Menilai ISL lebih berkualitas dibandingkan dengan LPI memang ada benarnya, tetapi ini perlu kehati-hatian. Sebab, tidak selamanya penilaian tersebut pas diterapkan. Mengingat untuk menerapkan penilaian tersebut haruslah tepat waktunya dan tepat konteksnya.

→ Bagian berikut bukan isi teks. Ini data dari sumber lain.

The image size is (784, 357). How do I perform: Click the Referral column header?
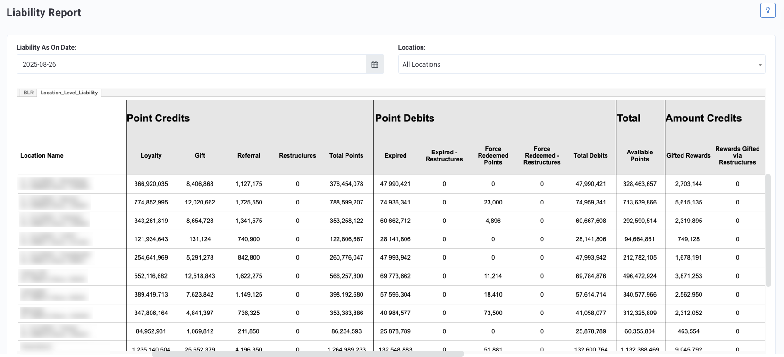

Mari kita ulas bagaiamana cara menilai ISL dari sudut pandang yang lebih logis dengan menempatkan waktu dan konteksnya secara tepat!
ISL pada Masa Nurdin
Klub-klub yang mengikuti kompetisi pada level tertinggi tergabung dalam kompetisi Indonesian Super League (ISL). Walaupun dibilang kompetisi tertinggi, tapi maaf, kompetisi ini tak bisa dikategorikan sebagai kompetisi profesional. Saya sebut ini kompetisi BANCI. Sebab masih bertumpu pada duit rakyat sebagai ujung tombak perputarannya. Nyaris tak ada klub yang terlepas dari anggaran APBD. Hampir Setiap klub berlomba-lomba menguras keuangan rakyat secara massif. Anehnya, tak ada pertanggungjawaban penggunaannya sama sekali kepada publik.
Dari kondisi tersebut, lalu menjadi sangat aneh jika ada orang yang mengatakan bahwa klub-klub yang kerjanya cuma nguras duit rakyat kok dibilang berjuang sampe berdarah-darah. Yang benar adalah berleha-leha menikmati harta rakyat, ongkang-ongkang menyedot kekayaan negara yang masih sangat kekurangan.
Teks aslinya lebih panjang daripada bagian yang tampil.